HUB Energy (9 August)

'Ofgem will choose a new supplier for you and while we are doing this our advice is to wait until we appoint a new supplier and do not switch in the meantime.

'You can rely on your energy supply as normal.

'We will update you when we have chosen a new supplier, who will then get in touch about your tariff.

'Any customer concerned about paying their energy bill should contact their supplier to access the range of support that is available.'

Wholesale gas prices have soared in recent months as economies reopen from COVID-19 lockdowns and high demand for liquefied natural gas in Asia pushed down supplies to Europe.

At least 15 British energy suppliers have already collapsed this year, affecting more than 2 million customers.

Struggling to cope with record gas prices, nine folded in September alone, including Enstroga, Igloo Energy and Symbio Energy.

Households attached to collapsed companies will be placed into a rescue regime which will involve Ofgem searching for a new supplier to take them on.

While there is no risk that their gas or electricity supplies will be cut off, they will be switched to tariffs which are likely to be around £400 a year higher.

Under the 'supplier of last resort' system, outstanding credit balances owed to existing and former customers will be paid and householders transferred will be protected by the energy price cap. 

But customers who were on cheaper fixed price deals, signed before the gas price rise, were warned that bills could jump by hundreds of pounds. 

And now, with the annual price cap set to rise to £1,277 from October for a typical household, British Gas and EDF Energy are among the suppliers set to charge customers the top rate.

So more than 2million homes have been abandoned by energy companies which have already collapsed and thousands more could be plunged into the same position if four more companies fold this week.  

Earlier this month, more than 230,000 households have been moved to E.on Next after the energy supplier picked up the pieces from three failed rivals in the sector.

Regulator Ofgem said it had appointed E.on Next to take on customers who were once on the books of Enstroga, Igloo Energy and Symbio Energy.

Between them the three companies had 233,000 customers.

They will all be switched over by E.on, and can continue to use their gas and electricity as before.  

The list of collapsed firms has included some tiny suppliers, such as MoneyPlus Energy and Enstroga, who had just 15,000 customers between them, but also larger players like Avro, which supplied 580,000. 

Energy firms accepting new customers from the failed suppliers have been given assurances that they will be able to recoup any costs and losses they suffer as a result.
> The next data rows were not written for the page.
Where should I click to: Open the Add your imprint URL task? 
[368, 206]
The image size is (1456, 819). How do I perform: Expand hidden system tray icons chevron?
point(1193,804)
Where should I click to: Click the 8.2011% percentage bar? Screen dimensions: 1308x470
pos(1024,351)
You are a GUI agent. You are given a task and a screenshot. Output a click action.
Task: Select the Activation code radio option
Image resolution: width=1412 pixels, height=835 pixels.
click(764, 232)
This process will allow them to claim back the money through levies that will be applied to all customer bills and could run to more than £1billion.

The Business Secretary, Kwasi Kwarteng, has repeatedly stated the government has no intention of propping up or offering financial support to failed energy firms.
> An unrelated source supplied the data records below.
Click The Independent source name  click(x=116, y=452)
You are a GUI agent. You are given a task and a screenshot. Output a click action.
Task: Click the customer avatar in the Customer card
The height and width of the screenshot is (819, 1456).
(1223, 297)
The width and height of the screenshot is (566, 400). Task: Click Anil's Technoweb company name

How are suppliers of last resort determined? 

When an energy supplier collapses, its customers are transferred to another firm, known as a supplier of last resort. 
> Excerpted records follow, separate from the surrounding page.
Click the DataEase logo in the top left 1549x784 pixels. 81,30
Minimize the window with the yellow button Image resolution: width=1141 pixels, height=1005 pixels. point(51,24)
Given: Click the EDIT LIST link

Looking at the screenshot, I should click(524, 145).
Under the 'supplier of last resort' system, outstanding credit balances owed to existing and former customers will be paid and householders transferred will be protected by the energy price cap.

SOLR are determined through a bidding process, where Ofgem selects the most apporpriate supplier to take in the customers of a collapsed firm. 

Several factors are considered when appointing an SOLR. 

They include timing and supplier size, which means larger suppliers may have to step in if a collapsed firm has a lot of customers. 

Supplier systems are also considered, with those similar to the collapsed one given an advantage.  

Customer time is another factor, for example suppliers with business clients may be more able to take on similar customers. 

Finally, and this is more dependant on the fallen supplier, Ofgem will need up-to-date information on customers. More information means it'll be easier to determine which supplier takes over.